– 1 –

– Видишь пятно?

– Где?

– Вон там, маленькое, на стене. Ну вон же, под бордюром. Чуть левее шкафа. – Настя то выпрастывала ногу из-под простыни, указуя, то вновь набрасывала простыню на ногу.

– Не вижу, – не видел пятна Егор. – А что?

– Оно такое… На крестик кривой похоже. Ну как же ты не видишь?

– Не вижу. Там много пятен.

– Нет, не узор, а будто брызнул кто-то. Видишь?

– Никто там не брызгал. Нет там ничего.

– Да вон же, как крестик могильный… Слепой, что ли?

– Не слепой. Просто… Из детства смерть не заметна, как твой могильный крестик на стене.

– Мой крестик? Типун на язык! Это твой крестик. Мой, видишь ли, крестик… И стена тоже твоя.

– Ладно. Он ничей. Из детства смерть не заметна, как маленький крестик на далёкой стене.

– Ну вот, то-то же. – Настя опять выпростала белую ногу и свечкой выставила в потолок. – Скажи, что тебя сильнее всего… задело или впечатлило за последние… допустим, месяц? Ну, пусть даже два?

– Месяц?

– Или два.

– Так сразу и не… – Брови Егора задумчиво поднялись на лоб.

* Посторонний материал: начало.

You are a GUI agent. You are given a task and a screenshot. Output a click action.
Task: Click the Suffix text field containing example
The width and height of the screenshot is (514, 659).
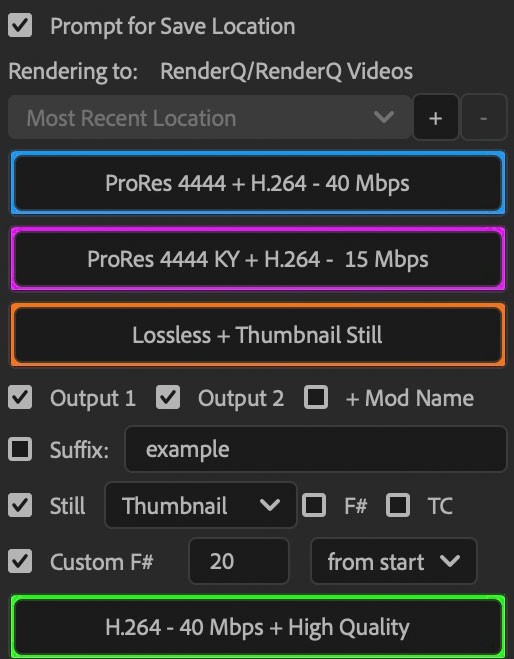point(316,449)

– Тогда, давай, сначала я. Не поверишь, я тут прочитала, что птенец малиновки съедает за день три с половиной метра дождевых червей. Представляешь? И чёрный ящик самолёта на самом деле не чёрный, а оранжевый. И ещё я прочитала, что сердце кита бьётся всего девять раз в минуту, а у тигра полосатый не только мех, но и кожа под мехом. Здорово, правда? Или вот, скажем, ты знаешь, что акула ненасытна настолько, что даже мёртвая продолжает переваривать пищу, но в этом случае она уже переваривает и саму себя. Нет, ты только представь! – толкнула Настя Егора бедром. – Представил?

– Не надо о рыбах. Ну их.

– Почему?

– А ты приглядись к ним – чешуя залита слизью, бока обросли тиной, глаза не умеют моргать… Рыба живёт на полпути к смерти. Она посередине между человеком и небытием. Поэтому и молчит.

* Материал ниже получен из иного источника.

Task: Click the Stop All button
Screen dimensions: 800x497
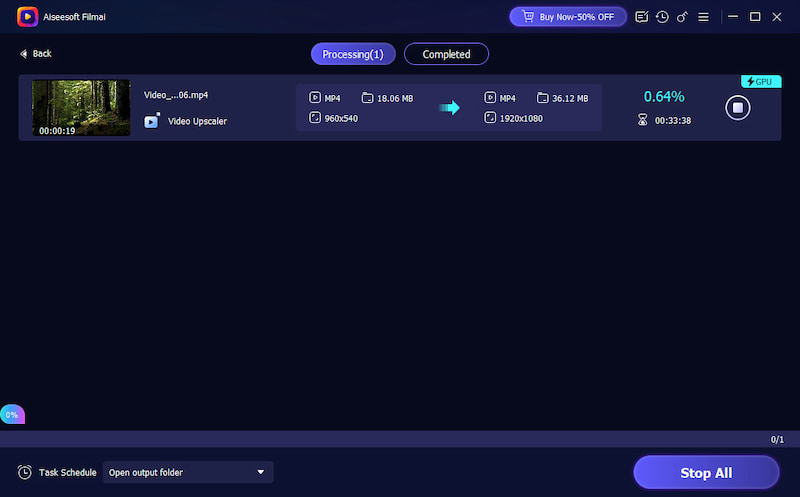Action: [706, 472]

– Скажешь тоже… Рыбы красивые. А сиг и сёмга вообще из чистого серебра, как водосточные трубы. – Нога, постояв белой свечкой, опять оказалась под простынёй. – Или вот, помню, как-то утром бортковского "Идиота" смотрела… Кофе пью и думаю. Знаешь что?

– Что?

– Вот ведь, думаю, Достоевский, какой человечище – его даже телевизором не убить!

– Смотри-ка, мимо тебя ни малиновке, ни Достоевскому не прошмыгнуть.

– Точно. Потому что я – человек интересующийся. Ну так что? Будешь говорить?

– О чём?

– Ну, про сильное впечатление. Живёшь, что ли, и не удивляешься?

– Надо вспомнить.

– Вспоминай.

– Вспомнил. В тот день, когда мы с тобой встретились… или накануне… В общем, перед тем, как мы встретились, там, на поминках, у меня зазвонила трубка. Номер незнакомый, я к уху подношу, а там: "Привет, это Любовь".

– Какая любовь?

– Не знаю.

– Что значит, не знаю? Что это было?

– Ничего. Ошиблись номером.

– 2 –

– Разваристая… – говорил Тарарам и дёргал чеку на банке со шпротами. – Тело Ромы картошкой прирастать будет.

– Я так счастлива, Ромка! Кто бы знал… – Катенька с ужимками, прикусывая губу и закатывая очи, накладывала в две тарелки пускающий кудельки пара отварной картофель. Солнце в окне тарарамовой кухни медленно падало за жестяные крыши – куда-то недалеко, примерно в устье Большой Невы.

– Так и положено. Дети непременно должны быть счастливы, потому что детство – самая чудесная пора. Вся остальная жизнь – только расплата за это недолгое блаженство.

– Прикалываешься, да?

– Ничуть.

– Ну, прикалывайся, прикалывайся, старый селадон.

– Вот, значит, как? Мы вам – внимание, а вы нас виском седым попрекаете?

– А ты что думал? – Глаза Катеньки, густо подведённые ваксой, шевелили ресницами, как жуки лапами. – Мы, Офелии, такие – нас шпилькой не ковырни, мы и не пахнем.

– Офелии?

– Ну, не Офелии, так бесприданницы – Ларисы, знаешь ли, Дмитриевны…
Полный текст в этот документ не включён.